23.1.2023 – Reisende, deren Pauschalreise durch Maßnahmen zur Bekämpfung der Covid-19-Pandemie beeinträchtigt wurde, haben möglicherweise einen Anspruch auf eine Minderung des Reisepreises. Das gilt selbst dann, wenn dem Reiseveranstalter kein Verschulden angelastet werden kann. So entschied der Europäische Gerichtshof in einem Urteil vom 12. Januar 2023 (C-396/21).
Geklagt hatten zwei Deutsche, die bei einem hiesigen Reiseveranstalter eine zweiwöchige Pauschalreise nach Gran Canaria gebucht hatten. Nachdem sie am 13. März 2020 auf der Insel angekommen waren, sahen sie sich nur zwei Tage später mit behördlichen Einschränkungen wegen der Covid-19-Pandemie konfrontiert.
So wurden zum Beispiel die Strände gesperrt und eine Ausgangssperre verhängt. Ihr Hotelzimmer durften die Kläger nur zur Nahrungsaufnahme verlassen. Auch der Zugang zu den Pools und den Liegen wurde den Klägern verwehrt. Das bei der Buchung der Reise angepriesene Animationsprogramm wurde ebenfalls ersatzlos gestrichen.
Drei Tage später wurde den Reisenden mitgeteilt, dass sie sich bereithalten müssten, die Insel jederzeit verlassen zu können. Am übernächsten Tag wurden sie zurück nach Deutschland geflogen.
All das nahmen die Kläger zum Anlass, vom Reiseveranstalter eine Minderung des Reisepreises um 70 Prozent zu fordern. Der weigerte sich jedoch, ihnen den geforderten Anteil zurückzuerstatten. Das begründete er damit, dass er die Widrigkeiten, denen sich die Reisenden aussetzen mussten, nicht zu vertreten habe. Es habe sich vielmehr das allgemeine Lebensrisiko verwirklicht.
Die Ablehnung ihrer Forderung wollten die Reisenden nicht hinnehmen. Sie zogen daher vor Gericht. In zweiter Instanz befasste sich das Landgericht München I mit dem Fall befasste. Es war sich nicht sicher, wie die entsprechende Pauschalreiserichtlinie, der zufolge Reisende einen Anspruch auf eine angemessene Preisminderung für jenen Zeitraum haben, in dem eine Vertragswidrigkeit vorgelegen hat, auszulegen ist.
Das Gericht legte den Fall daher dem Europäischen Gerichtshof vor.

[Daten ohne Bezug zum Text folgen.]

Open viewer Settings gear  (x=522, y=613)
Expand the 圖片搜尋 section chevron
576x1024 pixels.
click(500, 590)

Der Europäische Gerichtshof hat nun entschieden, dass ein Reisender Anspruch auf eine Minderung des Preises einer Pauschalreise hat, wenn eine Vertragswidrigkeit der in seiner Reise zusammengefassten Reiseleistungen durch Einschränkungen bedingt ist, die am Reiseziel zur Bekämpfung der Verbreitung einer Infektionskrankheit wie Covid-19 angeordnet wurden.

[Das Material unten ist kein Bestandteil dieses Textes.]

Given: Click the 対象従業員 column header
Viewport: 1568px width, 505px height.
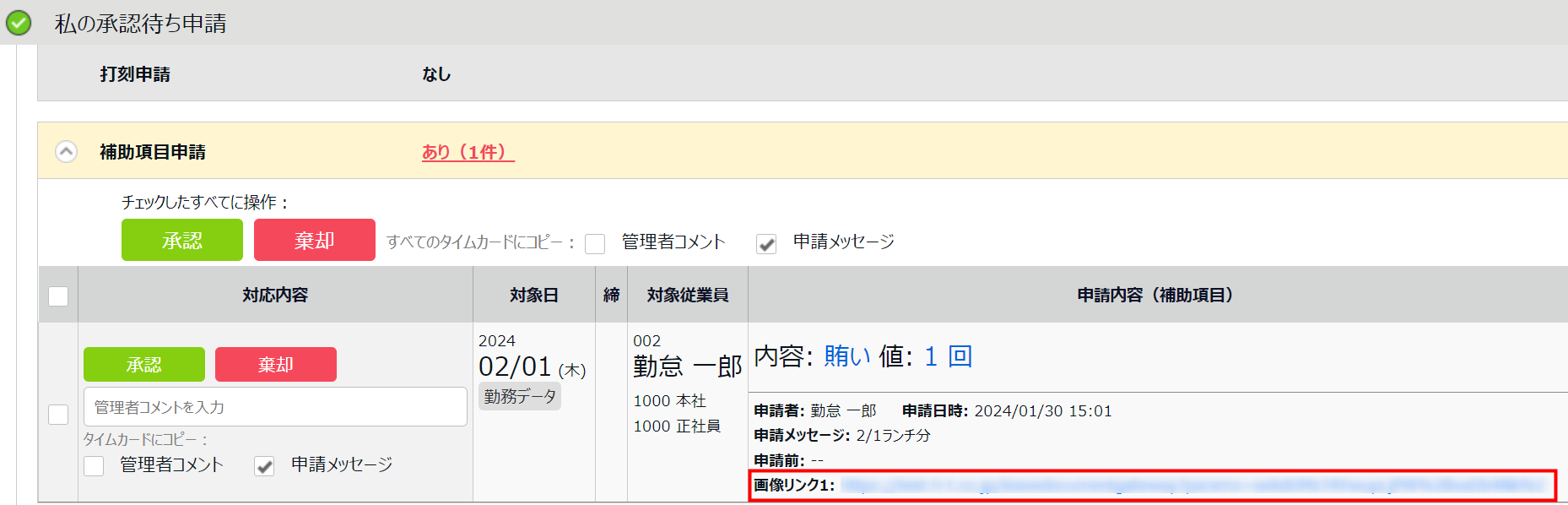Looking at the screenshot, I should pos(687,295).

„Die Ursache der Vertragswidrigkeit und insbesondere ihre Zurechenbarkeit zum Reiseveranstalter ist nämlich unerheblich, da die Richtlinie in Bezug auf den Anspruch auf eine Preisminderung eine verschuldensunabhängige Haftung des Reiseveranstalters vorsieht“, so das Gericht.
Der Veranstalter sei nur dann von einer Haftung befreit, wenn die Nichterbringung oder eine mangelhafte Erbringung der Reiseleistungen dem Reisenden selbst zuzurechnen sei. Davon könne im Fall der Kläger nicht ausgegangen werden.
Für einen Anspruch auf eine Minderung des Reisepreises sei es auch unerheblich, dass Einschränkungen wie jene, denen sich die Kläger aufgrund der weltweiten Verbreitung von Covid-19 auf Gran Canaria aussetzen mussten, auch an ihrem Wohnort sowie in anderen Ländern angeordnet worden seien.
Die Frage, in welcher Höhe eine Minderung gerechtfertigt sei, müsse jedoch vom Münchener Landgericht geklärt werden.
Dabei müsse berücksichtigt werden, dass die sich aus dem Pauschalreisevertrag ergebenden Verpflichtungen des Veranstalters nicht nur jene umfassen, die ausdrücklich im Vertrag vereinbart wurden, sondern auch diejenigen, die damit zusammenhängen und die sich aus dem Ziel des Vertrags ergeben. Dazu gehöre zum Beispiel auch die Unmöglichkeit einer Besichtigung der Insel.